The two sides skirmished with fists, rocks and bottles as helicopters flew overhead. Riders were pulled from camels and horses, and injured demonstrators, many with bloodied faces, were carried away. Warning gunshots were fired and tanks were placed to keep the two sides separated, but neither move by the army had any effect.
Protesters earlier were seen rushing towards pro-Mubarak supporters to push them out of Tahrir Square, which has in recent days, become a symbol of liberation for protesters. From ABC News' vantage point on a roof of a building in Tahrir Square, the military was blocking about 2,000 pro-Mubarak protesters from entering.
Egypt's health minister said that three people died in the chaos and as many as 600 were injured, but anti-government activists said those numbers were low.

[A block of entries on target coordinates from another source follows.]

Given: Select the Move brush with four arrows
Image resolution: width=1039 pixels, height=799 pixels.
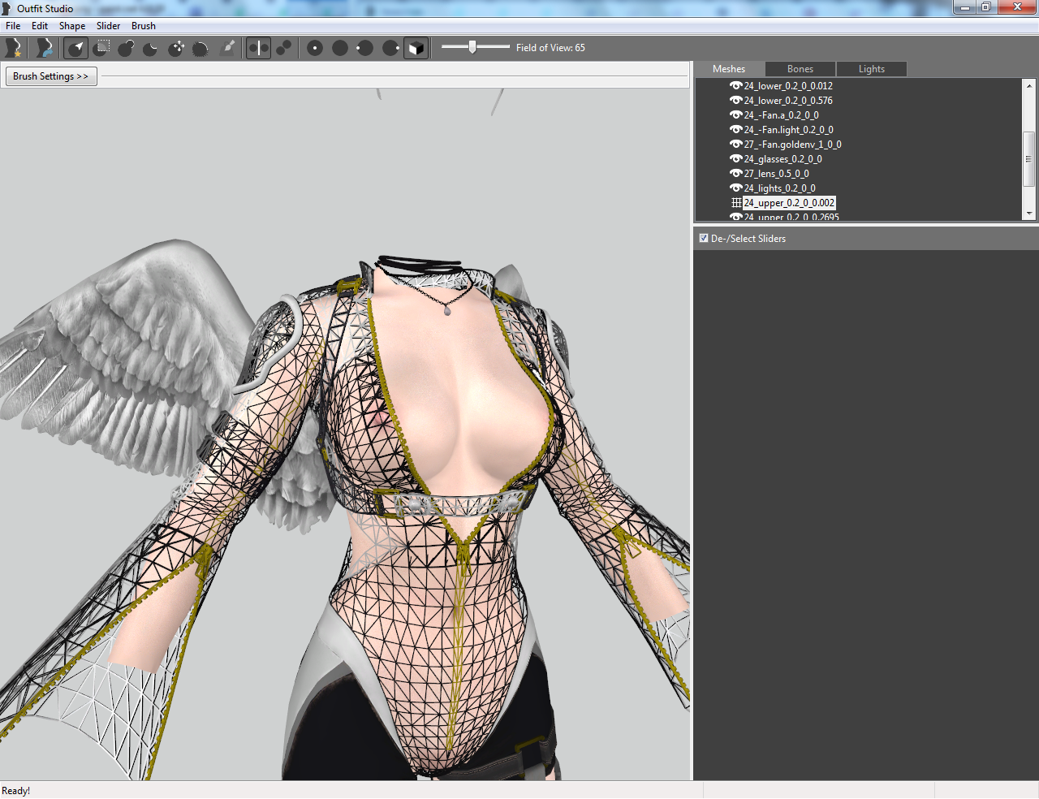Looking at the screenshot, I should pyautogui.click(x=176, y=48).
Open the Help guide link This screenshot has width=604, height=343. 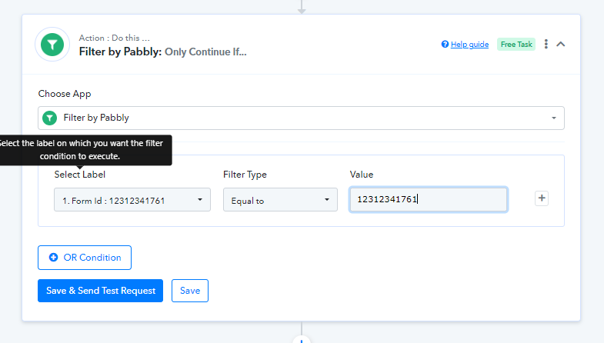coord(469,45)

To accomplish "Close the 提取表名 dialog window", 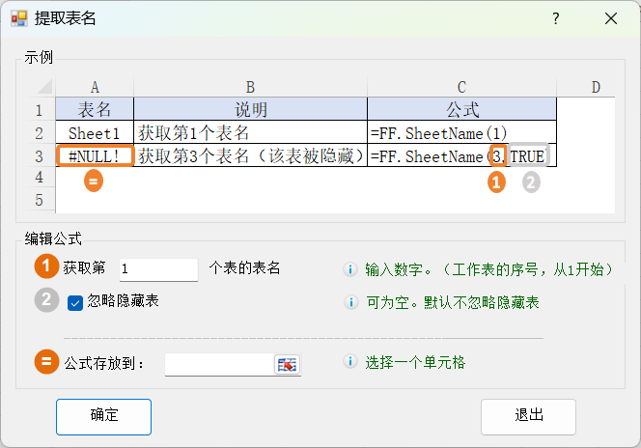I will click(610, 19).
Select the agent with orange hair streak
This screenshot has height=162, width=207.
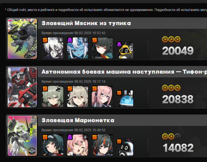click(103, 145)
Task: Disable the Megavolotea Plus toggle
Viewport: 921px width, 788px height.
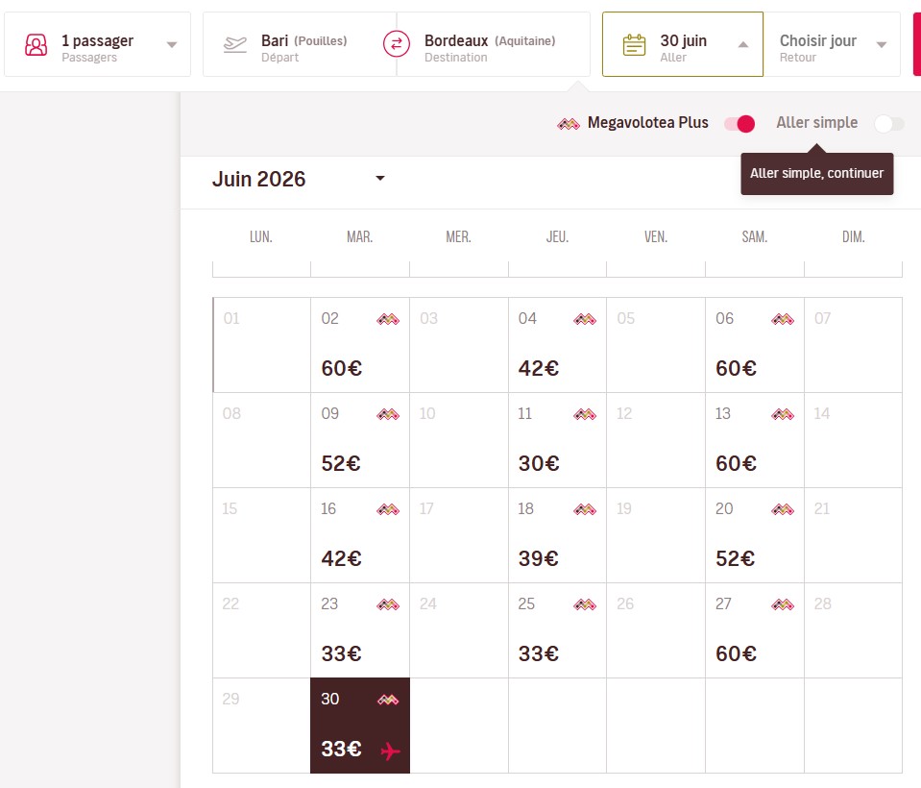Action: click(x=739, y=123)
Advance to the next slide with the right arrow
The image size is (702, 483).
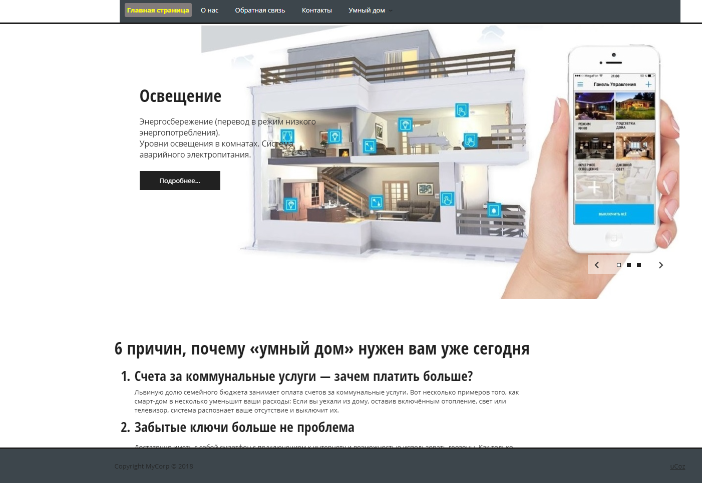tap(660, 265)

Thousands of pro-Mubarak demonstrators converged on the city's center earlier today and clashed with the anti-Mubarak protesters who have occupied the city's main square for more than a week, demanding the president step down immediately. Pro-Mubarak demonstrators also lashed out at the foreign press, particularly Al Jazeera, who they blame for stirring the uprising.
An angry mob surrounded and chased the ABC News crew in a car today, shouting that they hate America. They kicked in the car doors and broke the windshield as we drove away.
Mubarak's supporters came out a day after the 82-year-old president announced that he will not run for reelection, but insisted that he would stay in office until elections are held in September.
The mood in Tahrir Square turned from jubilation on Tuesday to tension today, as demonstrators were sprayed with tear gas.